Frodo looked around the room. None of the young people except Celie, Estella, and Merimas were present. "Where's Melly now?"

"She and Mentha left immediately after first breakfast," said Melisaunte. "They both were very anxious to get away to the cottage."

"None of the boys were here for breakfast," Hilda added. "We've no idea where they've gone."

"Will you have some breakfast yourself, Frodo?" Esmeralda offered.

"If you don't mind, Auntie, I'd like to go to Newbury right away," Frodo told her. "If I can't give Merry the good news personally, I'd like to be there when he comes out."

After hastily collecting Sam from the servants' dining hall, Frodo went to the stable and they were soon riding on the road to Newbury.

"So that's it then," Sam said as he urged his pony to keep up with Frodo's. "This business is finished?"

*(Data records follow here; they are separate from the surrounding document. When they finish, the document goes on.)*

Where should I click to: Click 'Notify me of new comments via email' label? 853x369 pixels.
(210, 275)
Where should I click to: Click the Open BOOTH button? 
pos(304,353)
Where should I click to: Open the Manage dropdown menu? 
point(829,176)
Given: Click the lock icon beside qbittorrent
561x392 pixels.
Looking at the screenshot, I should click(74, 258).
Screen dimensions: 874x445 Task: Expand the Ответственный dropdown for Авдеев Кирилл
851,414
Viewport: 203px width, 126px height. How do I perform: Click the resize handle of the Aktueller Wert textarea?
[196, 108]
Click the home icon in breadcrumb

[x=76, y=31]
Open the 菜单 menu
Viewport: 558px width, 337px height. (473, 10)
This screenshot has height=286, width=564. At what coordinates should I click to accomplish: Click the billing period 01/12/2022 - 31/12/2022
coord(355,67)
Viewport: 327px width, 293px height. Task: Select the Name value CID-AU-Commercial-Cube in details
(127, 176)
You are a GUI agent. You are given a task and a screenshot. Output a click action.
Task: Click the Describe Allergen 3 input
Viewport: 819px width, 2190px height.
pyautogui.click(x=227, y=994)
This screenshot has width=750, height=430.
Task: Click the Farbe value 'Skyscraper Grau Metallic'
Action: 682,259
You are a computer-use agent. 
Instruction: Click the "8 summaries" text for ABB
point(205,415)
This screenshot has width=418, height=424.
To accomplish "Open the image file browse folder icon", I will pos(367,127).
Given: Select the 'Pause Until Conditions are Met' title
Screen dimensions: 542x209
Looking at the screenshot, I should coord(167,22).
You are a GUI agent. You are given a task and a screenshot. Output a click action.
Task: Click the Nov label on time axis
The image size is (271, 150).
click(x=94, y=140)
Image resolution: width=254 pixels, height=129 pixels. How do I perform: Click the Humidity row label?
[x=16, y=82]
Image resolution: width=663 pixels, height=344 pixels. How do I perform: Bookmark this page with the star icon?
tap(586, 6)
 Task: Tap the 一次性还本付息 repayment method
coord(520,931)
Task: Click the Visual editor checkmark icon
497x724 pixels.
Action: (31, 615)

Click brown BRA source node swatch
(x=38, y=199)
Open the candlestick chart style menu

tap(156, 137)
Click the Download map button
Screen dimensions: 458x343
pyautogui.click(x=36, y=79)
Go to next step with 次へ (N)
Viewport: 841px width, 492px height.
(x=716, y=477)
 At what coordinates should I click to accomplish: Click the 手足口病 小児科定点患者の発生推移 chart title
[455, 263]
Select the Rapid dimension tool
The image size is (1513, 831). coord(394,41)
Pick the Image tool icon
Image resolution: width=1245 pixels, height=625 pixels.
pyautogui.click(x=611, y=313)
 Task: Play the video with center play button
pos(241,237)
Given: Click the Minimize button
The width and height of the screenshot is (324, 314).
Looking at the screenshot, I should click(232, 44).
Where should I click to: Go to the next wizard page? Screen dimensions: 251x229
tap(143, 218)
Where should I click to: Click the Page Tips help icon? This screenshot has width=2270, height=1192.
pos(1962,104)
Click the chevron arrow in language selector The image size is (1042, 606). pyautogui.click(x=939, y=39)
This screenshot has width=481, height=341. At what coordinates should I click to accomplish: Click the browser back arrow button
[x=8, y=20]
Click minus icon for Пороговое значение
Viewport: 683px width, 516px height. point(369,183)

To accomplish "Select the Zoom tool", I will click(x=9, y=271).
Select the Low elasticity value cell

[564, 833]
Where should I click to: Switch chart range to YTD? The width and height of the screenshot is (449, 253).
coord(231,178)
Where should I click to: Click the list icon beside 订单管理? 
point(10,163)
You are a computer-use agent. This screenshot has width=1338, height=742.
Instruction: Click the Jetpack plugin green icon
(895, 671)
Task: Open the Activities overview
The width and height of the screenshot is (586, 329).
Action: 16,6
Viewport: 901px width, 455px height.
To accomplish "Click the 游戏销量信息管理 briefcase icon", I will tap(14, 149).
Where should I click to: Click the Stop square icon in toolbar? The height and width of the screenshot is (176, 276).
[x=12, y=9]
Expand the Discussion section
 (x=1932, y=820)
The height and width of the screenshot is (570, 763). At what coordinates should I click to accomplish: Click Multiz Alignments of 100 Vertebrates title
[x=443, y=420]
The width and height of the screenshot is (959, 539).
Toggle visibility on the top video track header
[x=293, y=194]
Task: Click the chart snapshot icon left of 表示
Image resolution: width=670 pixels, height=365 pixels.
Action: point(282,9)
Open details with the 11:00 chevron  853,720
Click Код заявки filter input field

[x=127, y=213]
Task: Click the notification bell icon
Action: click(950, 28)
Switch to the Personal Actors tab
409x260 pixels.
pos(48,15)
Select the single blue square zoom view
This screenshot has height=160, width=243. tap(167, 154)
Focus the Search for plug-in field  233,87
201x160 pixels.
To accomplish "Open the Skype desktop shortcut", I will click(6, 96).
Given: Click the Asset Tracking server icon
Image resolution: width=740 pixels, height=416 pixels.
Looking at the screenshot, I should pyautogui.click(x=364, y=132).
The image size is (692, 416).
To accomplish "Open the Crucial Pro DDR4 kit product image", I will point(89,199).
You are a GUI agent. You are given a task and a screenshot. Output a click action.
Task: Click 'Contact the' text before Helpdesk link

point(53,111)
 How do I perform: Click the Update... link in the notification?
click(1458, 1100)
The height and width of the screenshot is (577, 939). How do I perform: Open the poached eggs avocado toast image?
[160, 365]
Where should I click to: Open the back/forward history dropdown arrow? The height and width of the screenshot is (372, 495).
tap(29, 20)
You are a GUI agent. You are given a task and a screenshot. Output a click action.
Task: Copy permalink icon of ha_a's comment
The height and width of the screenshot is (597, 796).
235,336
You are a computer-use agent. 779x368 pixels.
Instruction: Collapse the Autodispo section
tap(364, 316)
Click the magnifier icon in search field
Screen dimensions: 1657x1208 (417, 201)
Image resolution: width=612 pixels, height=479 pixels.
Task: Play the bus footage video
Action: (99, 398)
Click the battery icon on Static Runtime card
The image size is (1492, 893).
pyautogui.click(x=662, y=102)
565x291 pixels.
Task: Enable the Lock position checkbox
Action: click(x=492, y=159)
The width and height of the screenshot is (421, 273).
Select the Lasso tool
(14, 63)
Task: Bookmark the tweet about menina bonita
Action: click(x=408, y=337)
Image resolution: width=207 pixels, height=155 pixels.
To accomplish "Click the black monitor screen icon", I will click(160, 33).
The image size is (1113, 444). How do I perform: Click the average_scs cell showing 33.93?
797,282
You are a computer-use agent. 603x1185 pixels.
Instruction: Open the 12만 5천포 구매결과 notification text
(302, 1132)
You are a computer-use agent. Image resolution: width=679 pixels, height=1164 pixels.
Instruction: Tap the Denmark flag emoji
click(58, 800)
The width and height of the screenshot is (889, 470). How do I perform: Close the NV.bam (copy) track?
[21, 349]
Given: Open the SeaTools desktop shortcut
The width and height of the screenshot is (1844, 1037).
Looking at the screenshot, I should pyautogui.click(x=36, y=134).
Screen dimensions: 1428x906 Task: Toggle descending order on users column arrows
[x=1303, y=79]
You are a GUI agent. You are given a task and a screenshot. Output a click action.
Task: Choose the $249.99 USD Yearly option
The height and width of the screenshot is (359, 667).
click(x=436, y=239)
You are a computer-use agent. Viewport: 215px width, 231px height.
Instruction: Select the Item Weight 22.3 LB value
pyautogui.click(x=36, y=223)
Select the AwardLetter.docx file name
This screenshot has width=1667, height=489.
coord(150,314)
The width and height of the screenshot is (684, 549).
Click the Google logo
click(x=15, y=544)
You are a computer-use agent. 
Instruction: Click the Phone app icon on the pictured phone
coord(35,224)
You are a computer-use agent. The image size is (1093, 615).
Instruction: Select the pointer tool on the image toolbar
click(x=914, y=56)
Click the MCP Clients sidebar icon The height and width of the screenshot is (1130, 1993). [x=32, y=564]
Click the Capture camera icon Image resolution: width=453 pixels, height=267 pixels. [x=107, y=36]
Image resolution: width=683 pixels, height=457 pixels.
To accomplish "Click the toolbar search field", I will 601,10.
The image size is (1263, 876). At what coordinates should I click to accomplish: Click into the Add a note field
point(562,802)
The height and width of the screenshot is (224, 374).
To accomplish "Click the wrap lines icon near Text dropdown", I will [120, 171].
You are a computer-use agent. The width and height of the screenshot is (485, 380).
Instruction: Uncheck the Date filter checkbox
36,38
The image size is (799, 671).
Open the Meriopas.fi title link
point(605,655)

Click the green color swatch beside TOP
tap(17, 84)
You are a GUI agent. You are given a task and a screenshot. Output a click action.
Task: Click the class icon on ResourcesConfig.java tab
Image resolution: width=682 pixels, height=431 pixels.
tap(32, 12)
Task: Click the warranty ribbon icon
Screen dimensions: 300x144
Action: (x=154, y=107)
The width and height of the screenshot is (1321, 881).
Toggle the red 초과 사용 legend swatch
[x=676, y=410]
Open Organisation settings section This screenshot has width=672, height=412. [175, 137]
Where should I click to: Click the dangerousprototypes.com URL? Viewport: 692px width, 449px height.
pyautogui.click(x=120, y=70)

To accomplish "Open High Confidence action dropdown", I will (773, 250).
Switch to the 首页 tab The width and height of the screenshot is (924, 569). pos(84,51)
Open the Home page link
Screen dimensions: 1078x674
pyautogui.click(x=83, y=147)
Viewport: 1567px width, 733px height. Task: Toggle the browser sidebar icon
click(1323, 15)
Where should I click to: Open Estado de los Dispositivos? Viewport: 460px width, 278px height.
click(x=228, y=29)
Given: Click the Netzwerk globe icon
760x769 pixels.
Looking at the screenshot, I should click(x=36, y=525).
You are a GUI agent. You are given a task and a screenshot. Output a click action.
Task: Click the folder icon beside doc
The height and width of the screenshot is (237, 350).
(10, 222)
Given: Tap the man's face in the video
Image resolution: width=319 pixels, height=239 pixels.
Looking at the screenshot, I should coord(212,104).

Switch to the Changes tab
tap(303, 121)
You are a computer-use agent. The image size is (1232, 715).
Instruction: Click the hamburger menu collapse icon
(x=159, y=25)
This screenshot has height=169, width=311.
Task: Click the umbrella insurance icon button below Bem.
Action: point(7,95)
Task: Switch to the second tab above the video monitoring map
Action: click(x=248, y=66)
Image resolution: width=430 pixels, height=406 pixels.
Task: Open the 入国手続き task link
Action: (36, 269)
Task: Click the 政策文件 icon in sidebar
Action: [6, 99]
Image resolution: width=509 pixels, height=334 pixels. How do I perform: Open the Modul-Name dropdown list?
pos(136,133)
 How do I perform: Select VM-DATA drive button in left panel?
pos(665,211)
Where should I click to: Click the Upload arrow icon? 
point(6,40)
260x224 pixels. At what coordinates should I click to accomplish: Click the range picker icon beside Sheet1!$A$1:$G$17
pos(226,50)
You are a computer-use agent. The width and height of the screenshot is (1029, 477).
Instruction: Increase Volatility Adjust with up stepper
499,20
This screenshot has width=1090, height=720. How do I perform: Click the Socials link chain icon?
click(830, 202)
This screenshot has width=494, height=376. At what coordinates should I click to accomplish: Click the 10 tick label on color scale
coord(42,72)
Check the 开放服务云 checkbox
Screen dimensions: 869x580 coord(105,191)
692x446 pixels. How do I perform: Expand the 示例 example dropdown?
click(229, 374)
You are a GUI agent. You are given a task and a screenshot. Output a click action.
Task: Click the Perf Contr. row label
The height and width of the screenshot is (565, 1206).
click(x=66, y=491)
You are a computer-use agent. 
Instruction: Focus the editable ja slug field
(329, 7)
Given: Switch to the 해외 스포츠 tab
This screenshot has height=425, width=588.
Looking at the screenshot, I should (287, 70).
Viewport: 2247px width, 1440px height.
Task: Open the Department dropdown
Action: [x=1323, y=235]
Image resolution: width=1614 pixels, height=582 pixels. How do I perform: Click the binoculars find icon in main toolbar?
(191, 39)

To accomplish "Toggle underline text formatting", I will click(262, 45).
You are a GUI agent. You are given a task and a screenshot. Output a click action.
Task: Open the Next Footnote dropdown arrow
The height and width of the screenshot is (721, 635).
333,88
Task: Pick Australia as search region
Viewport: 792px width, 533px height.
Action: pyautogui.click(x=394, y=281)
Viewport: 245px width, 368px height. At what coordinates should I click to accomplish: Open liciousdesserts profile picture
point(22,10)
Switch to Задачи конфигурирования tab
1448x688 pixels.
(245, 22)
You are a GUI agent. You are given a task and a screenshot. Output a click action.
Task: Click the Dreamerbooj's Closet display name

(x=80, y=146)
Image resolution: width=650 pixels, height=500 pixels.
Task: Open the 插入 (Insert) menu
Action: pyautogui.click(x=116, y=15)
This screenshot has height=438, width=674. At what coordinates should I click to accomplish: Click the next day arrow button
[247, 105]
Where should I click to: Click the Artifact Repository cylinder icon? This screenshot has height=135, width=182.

"As far as we are concerned, yes."

"And whether or not there was murder done-?"

Frodo shook his head. "I don't suppose we'll ever find out what truly happened that day beside the river. Everyone seems happy to call Berry's death an accident and since there is nothing to indicate otherwise, we must be satisfied with that. If the sherriffs want to go on hunting for a murderer, let them have their fun as long as Merry is safe and no other Brandybucks are arrested."

When they arrived at the guardshouse, Fatty, Ilberic, and Doderic were standing outside, wearing or carrying the weapons and armor that Merry and Pippin had worn in battle and brought home with them. But there was no fight, nor sign that there had been one; the trio stood on the green in front before the guardshouse talking quietly, and two sherriffs--Hob, who was just going off duty, and his replacement who was just coming in--sat on the bench by the front door, smoking.

"What's happened?" Frodo asked as he and Sam rode up.

"We came to break Merry out of gaol," Doderic explained sheepishly. "From what you said yesterday, it seemed hopeless that Uncle Saradoc would ever change his mind, so we went to see Pippin last night for an emergency meeting. We've been up all night, working out the final details of our plan, and we decided the best time to attack was when one sherriff was handing the keys over to the other. We were going to lock them up in the store-room, and be off before anyone could raise the alarm."

"But when we got here, they said they'd let Merry out an hour ago." Ilberic waved in the direction of the sherriffs.

Hob removed the pipe from his mouth to add, "I had special orders from the Master of the Hall: new facts in the case of Mr. Berilac's death had come to light, and Mr. Merry was to be released. What else could I do but let 'im go? I couldn't go against the Master's wishes, even to oblige you young gentlemen in your game of letting Mr. Merry out yourselves." His companion nodded in agreement.

"And where's Pippin?" asked Frodo. "Wasn't he part of this?"

"Pippin led us," said Fatty. "He's the only one who has any experience in battle. But when he heard the news about Merry, he went off after him. I expect they're back at Crickhollow by now."

"We were thinking of going by the Newbury inn for some breakfast before we go home," said Ilberic. "Want to join us?"

But Frodo had already turned his pony and was headed off in the direction of the road to Crickhollow. With a bemused shrug, Sam followed.